## Records for processing

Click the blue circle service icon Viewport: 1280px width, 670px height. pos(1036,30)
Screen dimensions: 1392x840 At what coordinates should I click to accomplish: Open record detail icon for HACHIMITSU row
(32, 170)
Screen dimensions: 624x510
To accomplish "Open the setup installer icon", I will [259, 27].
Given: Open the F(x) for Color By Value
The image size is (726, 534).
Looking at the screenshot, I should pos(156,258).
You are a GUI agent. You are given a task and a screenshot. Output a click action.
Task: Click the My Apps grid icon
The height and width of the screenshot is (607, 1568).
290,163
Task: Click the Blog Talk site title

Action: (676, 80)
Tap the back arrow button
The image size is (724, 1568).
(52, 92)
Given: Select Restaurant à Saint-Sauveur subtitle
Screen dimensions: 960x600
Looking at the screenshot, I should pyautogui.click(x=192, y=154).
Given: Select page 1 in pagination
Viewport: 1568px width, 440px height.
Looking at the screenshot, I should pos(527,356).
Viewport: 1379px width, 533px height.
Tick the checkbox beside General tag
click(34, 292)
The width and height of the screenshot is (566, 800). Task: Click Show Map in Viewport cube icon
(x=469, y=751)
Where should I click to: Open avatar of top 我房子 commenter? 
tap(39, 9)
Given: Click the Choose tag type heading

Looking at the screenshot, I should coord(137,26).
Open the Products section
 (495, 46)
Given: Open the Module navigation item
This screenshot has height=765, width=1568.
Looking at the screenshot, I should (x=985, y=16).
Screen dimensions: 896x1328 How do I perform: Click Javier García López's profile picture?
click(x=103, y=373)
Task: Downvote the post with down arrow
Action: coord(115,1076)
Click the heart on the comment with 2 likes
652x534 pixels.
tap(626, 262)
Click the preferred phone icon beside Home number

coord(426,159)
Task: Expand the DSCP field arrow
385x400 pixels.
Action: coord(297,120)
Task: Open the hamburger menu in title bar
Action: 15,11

## Task objective
Each line in the records that carries "Select" must be copied out.

## Solution
Given: Select Restaurant à Saint-Sauveur subtitle
Given: Select page 1 in pagination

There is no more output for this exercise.